Por P. Fernando Pascual
Para vivir bien, según una sana ética, necesitamos ayuda. Entre las ayudas que nos han llegado del pasado, ¿qué valor pueda conservar en nuestros días la que elaboró Aristóteles hace más de 2300 años?
Como un esbozo para responder a esa pregunta, sería de ayuda recordar algunos rasgos de las propuestas que Aristóteles elaboró en una de sus obras más famosas, la Ética nicomáquea.
Lo primero que salta a la vista es la condición especial de la ética, que no puede ser vista como algo fijo, seguro, estable. El motivo es sencillo: al considerar las acciones humanas, la ética mira lo particular, lo contingente, lo que puede ser realizado por el ser humano de muchas maneras diferentes.
Se trata, así, de una disciplina no teórica, sino práctica. Además, no se limita a describir los comportamientos, sino que aspira a comprender mejor, como ayuda a quienes estudian ética, aquellas pistas que orientan las decisiones y mejoran las acciones.
Ciertamente, cuando Aristóteles reflexiona sobre la ética, lo hace con ideas de lo que hoy llamamos lógica, y también con aportaciones de su metafísica. Así, al pensar en las acciones, sabe que se sitúan en lo posible, contingente, y que configuran disposiciones que facilitan (u obstaculizan) la repetición de ciertos actos.
Al mismo tiempo, tiene presentes reflexiones de antropología y de biología en general. Según sus análisis, el ser humano estaría constituido de un modo abierto que le haría apto para adquirir modificaciones estables (disposiciones o hábitos), que pueden ser buenas (virtudes) o malas (vicios).

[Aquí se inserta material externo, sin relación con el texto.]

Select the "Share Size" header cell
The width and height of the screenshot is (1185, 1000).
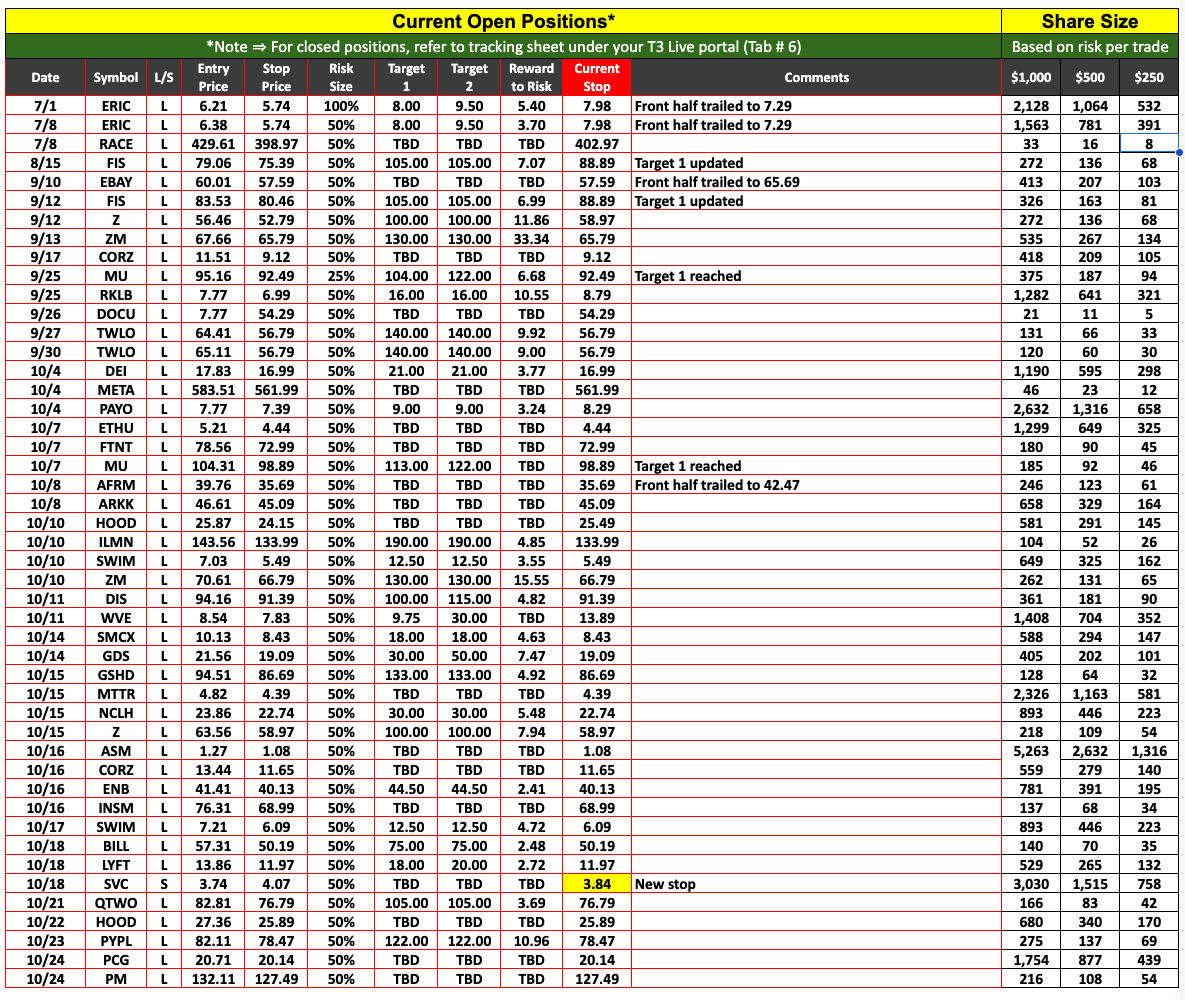pyautogui.click(x=1089, y=21)
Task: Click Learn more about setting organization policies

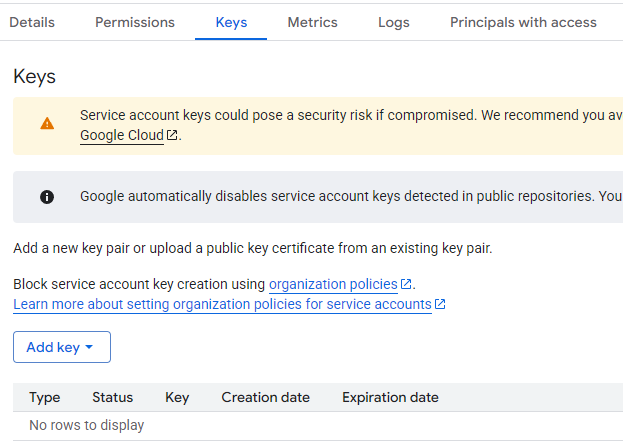Action: click(222, 304)
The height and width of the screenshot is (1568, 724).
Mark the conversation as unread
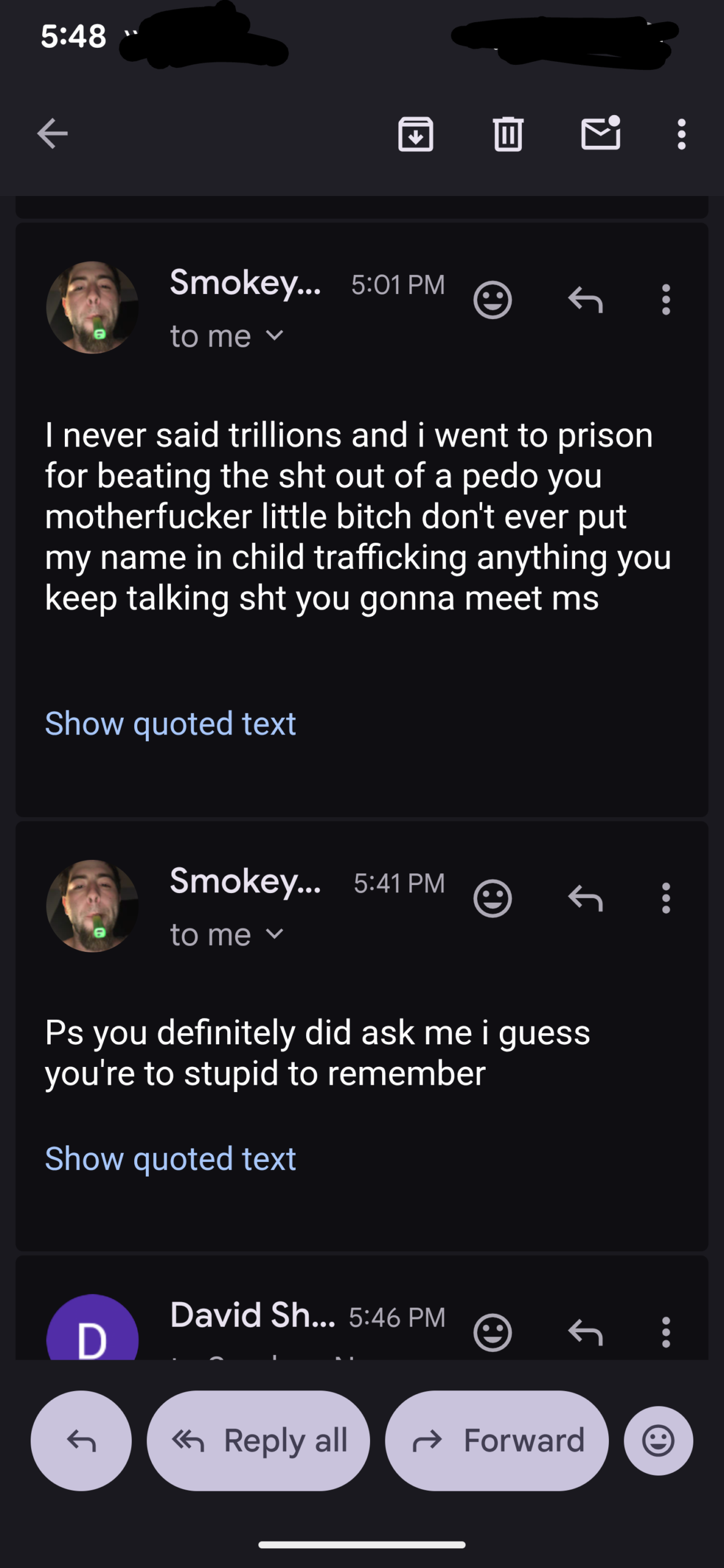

Esas modificaciones se plasman a través de actos concretos. Un modo adecuado de comer permite adquirir una virtud, templanza, que facilita repetir los actos buenos y así alcanzar los beneficios de una sana dieta.
No resulta fácil, reconoce Aristóteles, encontrar en qué manera realizar actos buenos. En parte, porque hay ámbitos donde no hay certezas absolutas (por ejemplo, sobre la cantidad de comida después de una fuerte actividad física). En parte, porque uno mismo puede engañarse por diversos motivos.
Lo importante es reflexionar bien antes de tomar las decisiones concretas, siempre con la mirada puesta en el fin (coincide con el bien) que permite lograr una existencia plena. Tal existencia plena podría ser representada con la palabra griega eudaimonía, que se traduce normalmente como felicidad, en el sentido de algo que lleva a su perfección la propia existencia humana.
Además, hace falta recibir ayuda de quienes han recorrido un trecho significativo de la propia existencia, en orden a recibir buenos ejemplos y consejos para deliberar y escoger con menores fallos y con mayor cercanía a lo que resulte mejor para cada uno.
Si uno reflexiona bien, si se deja acompañar, si sabe aprender de los errores, podrá avanzar en su propio camino personal con la ayuda de virtudes, que son disposiciones buenas que facilitan la realización de acciones orientadas hacia su objetivo (fin) más perfecto entre las diversas posibilidades que existen ante nosotros.
Se comprende así por qué Aristóteles relaciona la ética con la política, en cuanto que para él las ciudades tienen una función educativa, cuando los gobernantes establecen lo que se puede hacer y lo que no se debe hacer, y cuando promueven el bien entre la gente, sobre todo en las nuevas generaciones.
Hay muchos otros aspectos que se podrían señalar como característicos de la ética aristotélica, por ejemplo, las importantes reflexiones sobre la amistad, la elaboración de una sugestiva teoría sobre la justicia, las explicaciones sobre la vida familiar, o la descripción de las virtudes intelectuales y morales.
Un buen estudio de esta teoría muestra su sorprendente actualidad, cuando se constata cómo también el hombre de hoy (como el de cada generación) anhela la plenitud, se plantea cómo tomar buenas decisiones, y busca, con mayor o menor conciencia, modelos éticos que le permitan orientarse bien en el camino de la vida.
Sobre todo, muestra su actualidad al hablarnos sobre la felicidad, vista no como un estado pasajero y subjetivo, sino como una plenitud que incluye todas las dimensiones de la condición humana, desde las más íntimas y personales, hasta las que se refieren a nuestras relaciones con otros y con la ciudad (hoy diríamos el propio país) en sus articulaciones más genuinas.